One of the first lessons in microeconomics is that workers are paid a sum equaling the marginal product of their labor— their value to the enterprise. Any employer who tried to pay them less would lose them to a competitor. Clearly that doesn’t always happen in the real world. For more than half a century, some of the biggest names in economics have wrestled with why, including Nobel laureates Gary Becker, Edmund Phelps, Kenneth Arrow, Joseph Stiglitz, George Akerlof, and Michael Spence. All white men, by the way.
The question is urgent because racial discrimination is the fuel of the anger and discontent that have spilled onto the streets. The trigger was the asphyxiation death of George Floyd in Minneapolis under the knee of police officer Derek Chauvin, who’s been fired and charged with third-degree murder. Can economists help us find a way out of the chaos?
In 1957, Becker published the first economic theory of racial discrimination, which until then had been the domain of sociologists and lawyers.
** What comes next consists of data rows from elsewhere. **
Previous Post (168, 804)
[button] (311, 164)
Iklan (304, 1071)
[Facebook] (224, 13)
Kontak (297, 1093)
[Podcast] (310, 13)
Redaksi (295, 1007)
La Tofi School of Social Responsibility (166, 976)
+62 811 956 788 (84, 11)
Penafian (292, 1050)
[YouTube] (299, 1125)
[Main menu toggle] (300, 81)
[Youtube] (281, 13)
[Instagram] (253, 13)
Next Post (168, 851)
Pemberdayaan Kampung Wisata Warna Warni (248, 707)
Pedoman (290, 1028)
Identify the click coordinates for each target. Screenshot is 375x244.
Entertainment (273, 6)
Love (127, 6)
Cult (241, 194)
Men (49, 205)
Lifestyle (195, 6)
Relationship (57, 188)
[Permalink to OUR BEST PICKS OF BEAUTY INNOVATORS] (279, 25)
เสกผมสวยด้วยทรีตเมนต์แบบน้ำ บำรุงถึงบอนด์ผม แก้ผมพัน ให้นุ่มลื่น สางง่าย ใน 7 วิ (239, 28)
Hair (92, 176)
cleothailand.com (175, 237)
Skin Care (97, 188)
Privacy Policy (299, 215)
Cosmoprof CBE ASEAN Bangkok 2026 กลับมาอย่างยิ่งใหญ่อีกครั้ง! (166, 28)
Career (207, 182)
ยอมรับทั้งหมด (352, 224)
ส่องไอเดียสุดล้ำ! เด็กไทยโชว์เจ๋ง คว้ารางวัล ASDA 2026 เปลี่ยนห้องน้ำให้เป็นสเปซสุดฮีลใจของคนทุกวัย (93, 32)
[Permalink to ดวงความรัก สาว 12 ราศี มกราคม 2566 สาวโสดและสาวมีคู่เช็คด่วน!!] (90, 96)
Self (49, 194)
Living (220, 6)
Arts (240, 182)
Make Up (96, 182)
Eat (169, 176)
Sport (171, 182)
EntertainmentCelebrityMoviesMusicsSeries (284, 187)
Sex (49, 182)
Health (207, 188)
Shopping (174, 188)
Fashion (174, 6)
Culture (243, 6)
He likened it to an employer’s taste, like the preference for a certain food or beverage, except with evil consequences. “Becker’s economic model reduced a charged social issue to an economic fundamental, supply and demand,” his University of Chicago colleague Kevin Murphy recalled in a retrospective in 2015, the year after Becker died. “It is only through widening of the usual assumptions that it is possible to begin to understand the obstacles to advancement encountered by minorities,” Becker said in his Nobel lecture in 1992. Becker believed that competition for talent among employers would reduce, but not completely end, discrimination.